307 persone per la chiesa di tutti

61

Erano trecentosette i delegati all’assemblea diocesana. Trecentosette portatori delle esperienze parrocchiali e associative da mettere in comune. Trecentosette persone che hanno parlato, pregato, dialogato e sperato di far crescere la Chiesa: la nostra Chiesa, la Chiesa di tutti. La stessa Madre che ci accoglie a Imola o Casola Valsenio, a Lugo o Massa Lombarda, ma anche a Parigi, Berlino, Buenos Aires. L’esperienza dell’assemblea infatti mi ha riportato alla mente il bellissimo ricordo della GMG di Colonia. Trovarmi in un prato insieme ai ragazzi di tutto il mondo, che come me pregavano il Padre Nostro ognuno nella sua lingua, mi ha lasciato un segno indelebile di come il messaggio della Chiesa sia davvero universale e avvolga con il suo abbraccio tutto il mondo. Capita infatti che un grande spirito di servizio ci sprona ad animare la nostra messa domenicale, la nostra classe di catechismo, la recita in parrocchia o a condurre i nostri ragazzi in uscita con gli scout o con l’Azione cattolica.
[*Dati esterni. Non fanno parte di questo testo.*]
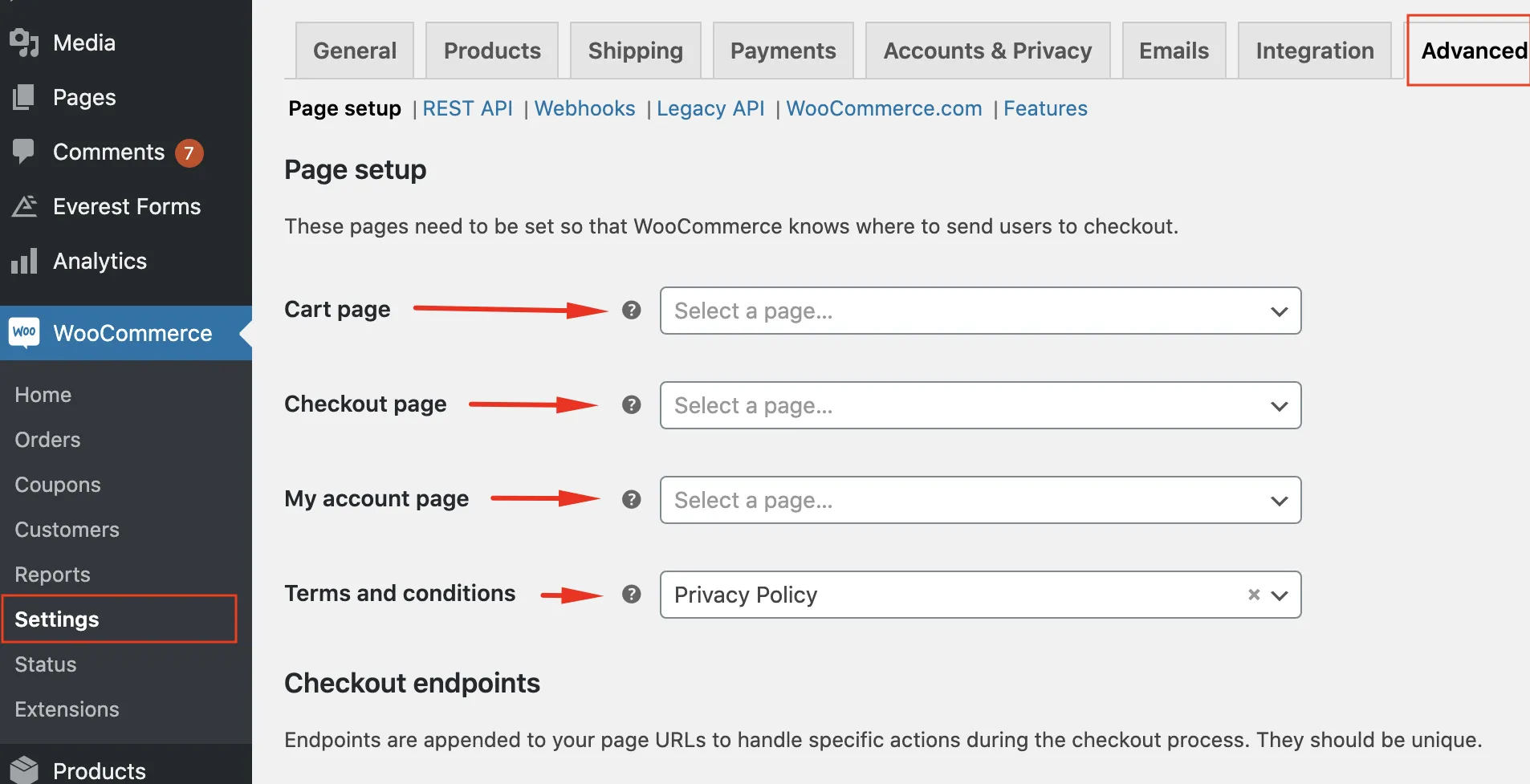Expand the Checkout page selector
The height and width of the screenshot is (784, 1530).
click(x=979, y=405)
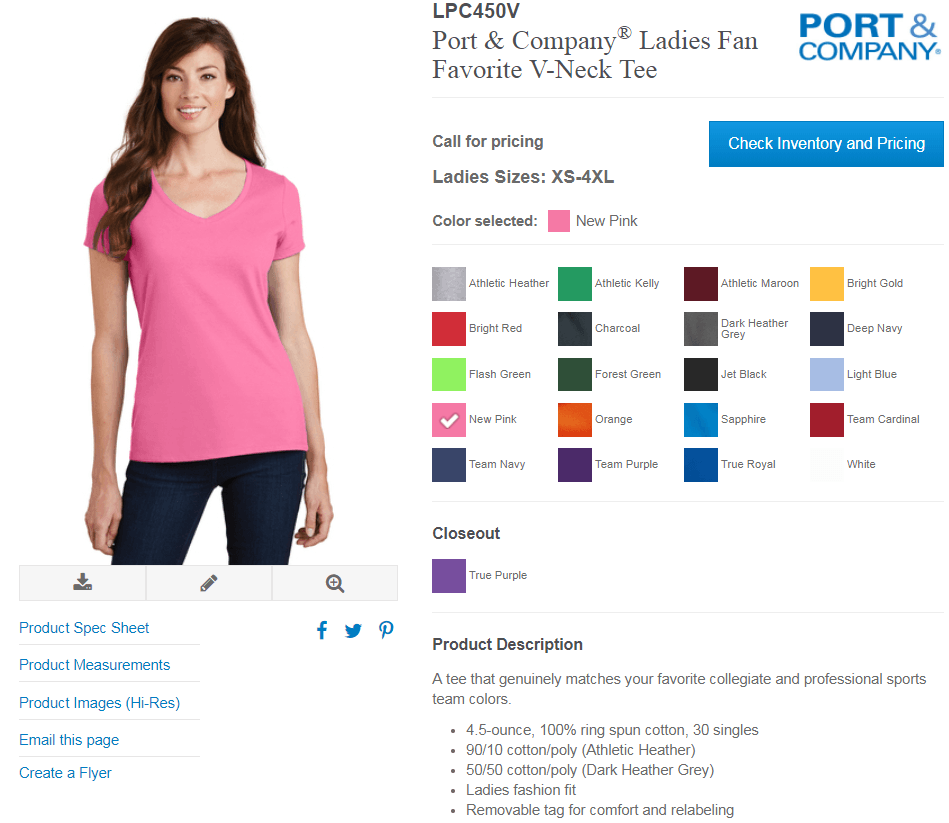
Task: Click Email this page link
Action: 69,739
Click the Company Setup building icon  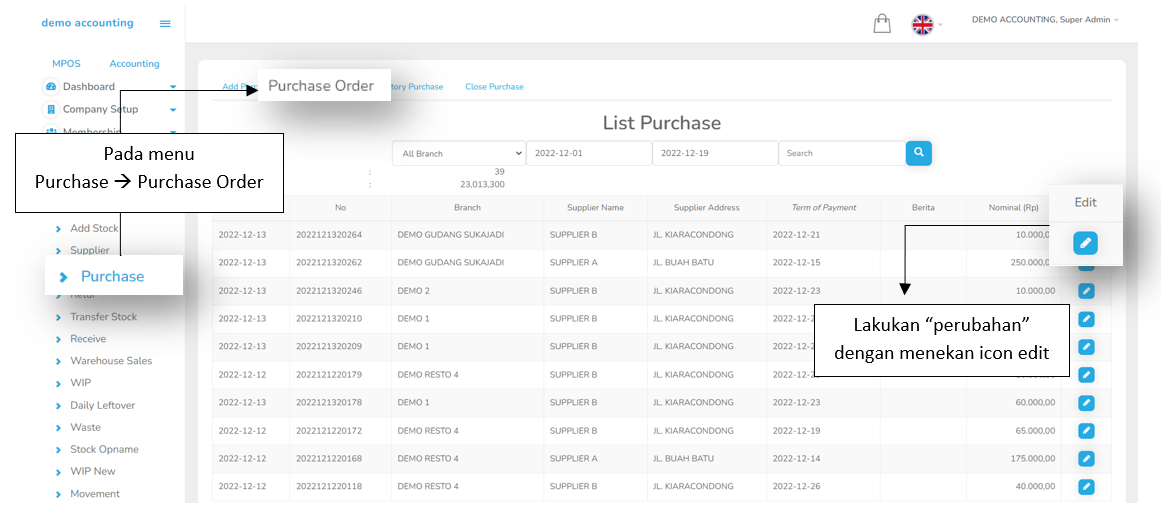(51, 109)
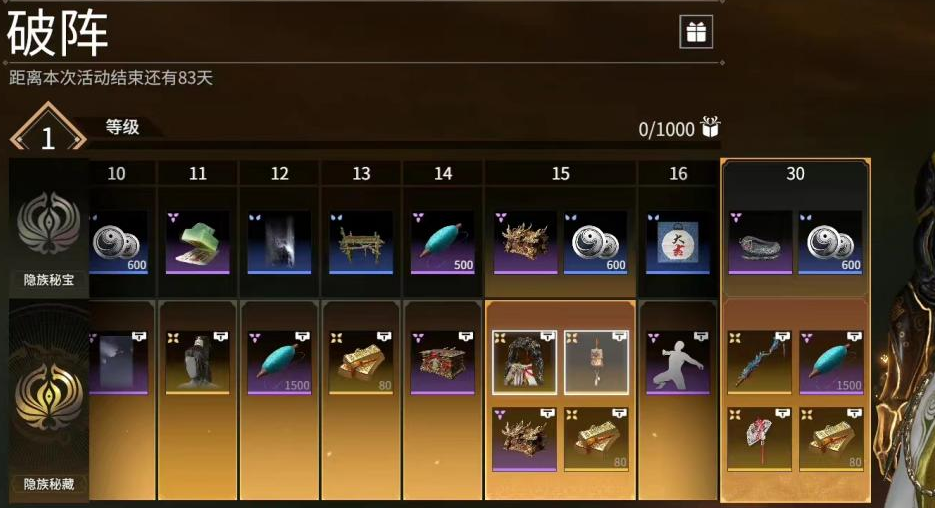Pick the level 16 white lantern reward
The image size is (935, 508).
678,242
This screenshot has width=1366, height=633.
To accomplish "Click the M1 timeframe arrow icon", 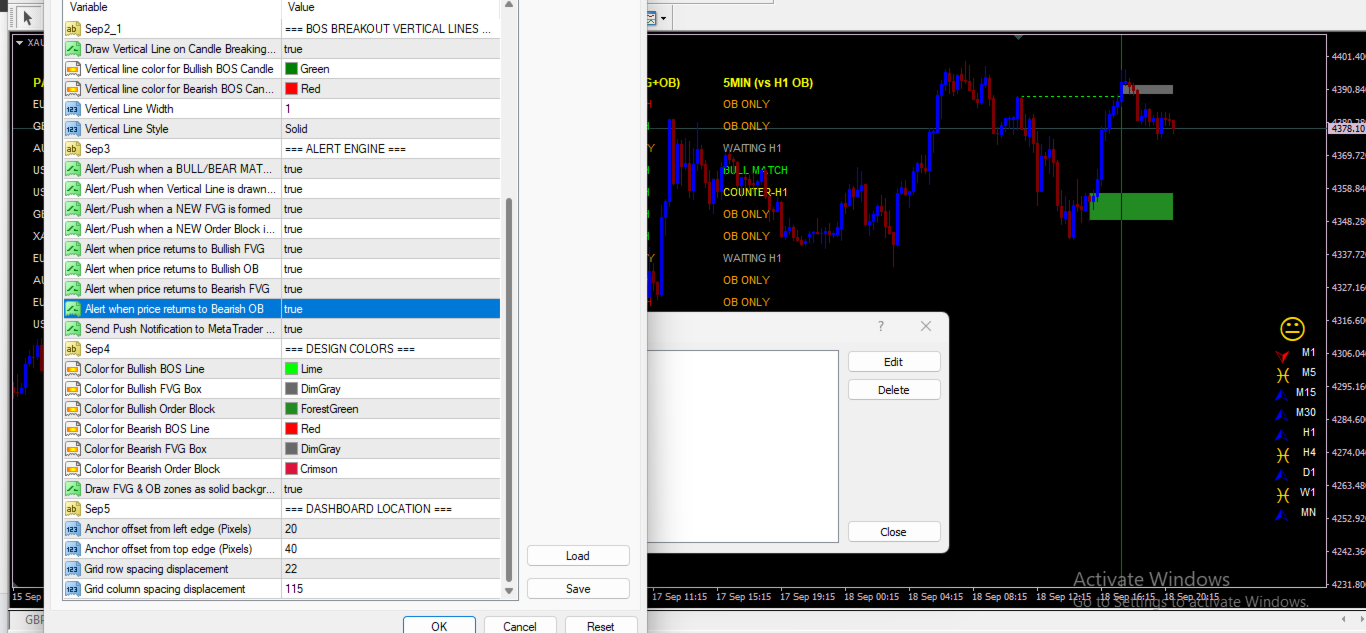I will pos(1282,354).
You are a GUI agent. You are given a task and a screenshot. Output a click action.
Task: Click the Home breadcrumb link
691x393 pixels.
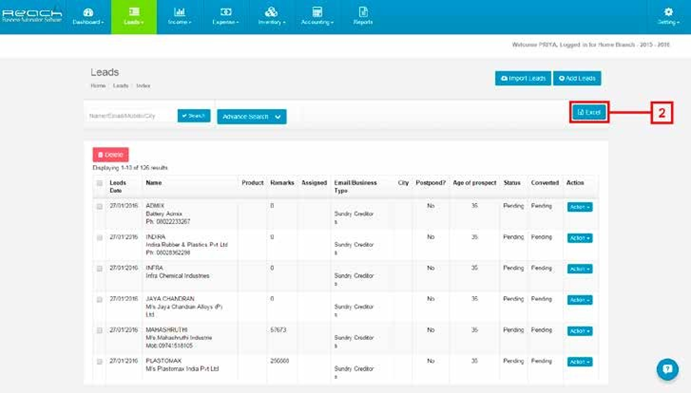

Ma quanto è bello avere occasioni per condividere tutto questo?
Quanto è bello ritrovarsi per un giorno tutti assieme a pregare e dialogare, mettendo in comune le proprie belle esperienze: tutti attorno a un tavolo, giovani e anziani, catechisti e capi scout, padri e madri, studenti e lavoratori. E lanciare anche provocazioni, affermare con forza le proprie idee, spinti dalla voglia di allargare queste braccia amorevoli della Chiesa per accogliere coloro che non frequentano, che non pregano, che sono distanti, che soffrono. Siamo attraenti per i giovani? La Chiesa è missionaria? E’ aperta ai sofferenti? E’ al passo con i tempi? La liturgia è adeguata? Il catechismo funziona? Queste e tante altre domande hanno trovato risposte e sono state rilanciate nelle mani del Vescovo e della Diocesi, ma anche negli appunti che si è portato a casa Don Paolo Ravaglia, perfetto organizzatore dell’assemblea (non è merito da poco). Le altre due impressioni che mi restano della giornata riguardano la serietà di noi cattolici e la liturgia domenicale. Nel mio gruppo ho sentito molte relazioni preparate, anche scritte, segno che i delegati si era confrontati in precedenza. E’ questo un segno evidente della maturità con cui noi cattolici prendiamo seriamente l’impegno missionario e di evangelizzazione verso il mondo. L’altra riflessione riguarda la liturgia eucaristica, in particolare la Santa Messa della domenica mattina che si pone come appuntamento centrale per le famiglie, i bambini del catechismo, i gruppi parrocchiali (che dovrebbero rinunciare ad alcune loro specificità per partecipare almeno periodicamente a questo momento di comunione) e le singole persone. Per tutti questi motivi ho nel cuore la speranza che possa diventare un momento bello, di festa e in cui noi cristiani possiamo trasmettere la gioia del Vangelo con una celebrazione partecipata, ben preparata, ma evitando di appesantirla troppo o arricchirla con parole e significati fuori luogo. Mi si permetta una considerazione finale. Tre parole mi porto a casa dal percorso dell’assemblea: giovani, formazione e coordinamento. Sono le stesse parole che abbiamo fatte nostre come Presidenza della Consulta delle aggregazioni laicali: attenzione e protagonismo dei giovani, formazione dei lai e coordinamento delle iniziative associative e diocesane. Vogliamo e speriamo di farlo, con l’aiuto del Signore.